About a month later, during the University Games, NU had its revenge when Jean Mbe swooped in for a dunk with seconds left in the game and the Bulldogs way, way ahead. There was a near fight as some Ateneo coaches charged the NU side. One Bulldogs’ assistant mentioned the de Chavez shot. Since then, the battles between the two teams have been hotly contested.
And more than a decade ago, there was a similar ending during a match between San Beda and Philippine Christian University with a Red Lions player jacking up a trey toward the match’s end. Harsh words were exchanged and that nearly led to a fight. Luckily, cooler heads prevailed.

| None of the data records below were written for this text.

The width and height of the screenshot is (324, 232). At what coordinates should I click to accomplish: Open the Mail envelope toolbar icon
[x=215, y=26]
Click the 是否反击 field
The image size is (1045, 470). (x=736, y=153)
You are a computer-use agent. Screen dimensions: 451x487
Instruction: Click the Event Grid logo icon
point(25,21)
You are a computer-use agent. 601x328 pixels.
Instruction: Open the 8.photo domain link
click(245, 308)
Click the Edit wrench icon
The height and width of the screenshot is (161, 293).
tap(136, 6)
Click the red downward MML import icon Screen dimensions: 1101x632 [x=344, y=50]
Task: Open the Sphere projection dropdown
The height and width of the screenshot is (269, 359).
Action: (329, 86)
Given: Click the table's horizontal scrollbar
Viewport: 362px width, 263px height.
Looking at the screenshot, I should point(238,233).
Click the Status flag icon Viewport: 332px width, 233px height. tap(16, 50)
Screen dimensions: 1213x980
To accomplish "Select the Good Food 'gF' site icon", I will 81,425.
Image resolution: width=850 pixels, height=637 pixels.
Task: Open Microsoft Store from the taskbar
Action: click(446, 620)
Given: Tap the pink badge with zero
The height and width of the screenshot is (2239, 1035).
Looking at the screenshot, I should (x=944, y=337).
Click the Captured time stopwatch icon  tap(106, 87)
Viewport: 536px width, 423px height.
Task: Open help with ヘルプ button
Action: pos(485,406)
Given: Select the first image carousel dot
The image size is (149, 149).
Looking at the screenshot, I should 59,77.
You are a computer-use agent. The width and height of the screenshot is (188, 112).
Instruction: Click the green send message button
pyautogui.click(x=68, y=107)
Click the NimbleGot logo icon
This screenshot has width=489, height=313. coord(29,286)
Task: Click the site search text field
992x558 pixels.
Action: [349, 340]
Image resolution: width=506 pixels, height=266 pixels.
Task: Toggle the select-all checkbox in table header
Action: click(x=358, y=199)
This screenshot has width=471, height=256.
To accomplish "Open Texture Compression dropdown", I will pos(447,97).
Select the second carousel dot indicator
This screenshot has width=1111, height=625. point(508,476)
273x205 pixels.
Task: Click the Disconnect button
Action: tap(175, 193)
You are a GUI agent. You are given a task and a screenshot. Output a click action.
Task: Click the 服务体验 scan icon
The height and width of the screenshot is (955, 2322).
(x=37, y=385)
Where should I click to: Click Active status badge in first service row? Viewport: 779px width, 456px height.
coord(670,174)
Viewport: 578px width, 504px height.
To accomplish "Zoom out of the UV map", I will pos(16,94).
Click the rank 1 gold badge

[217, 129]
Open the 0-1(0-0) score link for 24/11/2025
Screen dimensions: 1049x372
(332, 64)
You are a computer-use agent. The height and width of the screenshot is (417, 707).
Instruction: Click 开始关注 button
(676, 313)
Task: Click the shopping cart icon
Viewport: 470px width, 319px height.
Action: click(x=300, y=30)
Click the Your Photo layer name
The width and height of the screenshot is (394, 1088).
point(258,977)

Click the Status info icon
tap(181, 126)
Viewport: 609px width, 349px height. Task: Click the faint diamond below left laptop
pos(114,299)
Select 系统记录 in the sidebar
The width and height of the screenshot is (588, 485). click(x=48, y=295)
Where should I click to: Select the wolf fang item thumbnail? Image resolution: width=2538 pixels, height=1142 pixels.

Because of today’s intense level of competition, it is easy to forget sportsmanship that is oft-lacking these days. Sometimes, in the heat of the battle, people lose it or forget themselves.
Also recently, Carolina Panthers quarterback Cam Newton was too down following their Super Bowl loss to Denver that while addressing the media postmatch, he used mono-syllabic answers and walked out after hearing the Broncos’ Chris Harris talk about their game plan and how they stopped the potent Panthers team.
I think that just as there are preparations for postgame victories so must there be for losses. Especially the painful ones.
I recall how during the finals of UAAP Season 77, NU Head Coach Eric Altamirano made a mental note of shaking Far Eastern University counterpart Nash Racela’s hands with seconds left to spare during their historic championship. “I knew when that buzzer sounded, everyone will be trying to hug one another and so on so I made sure that even before the game ended, I shook Coach Nash’s hand.”
Sometimes the best end to any game, no matter how hard fought, is that gesture of class. A handshake. Consoling a vanquished opponent. Taking a knee. Or even not taking that inadvertent last shot (or not) just to pad one’s stats.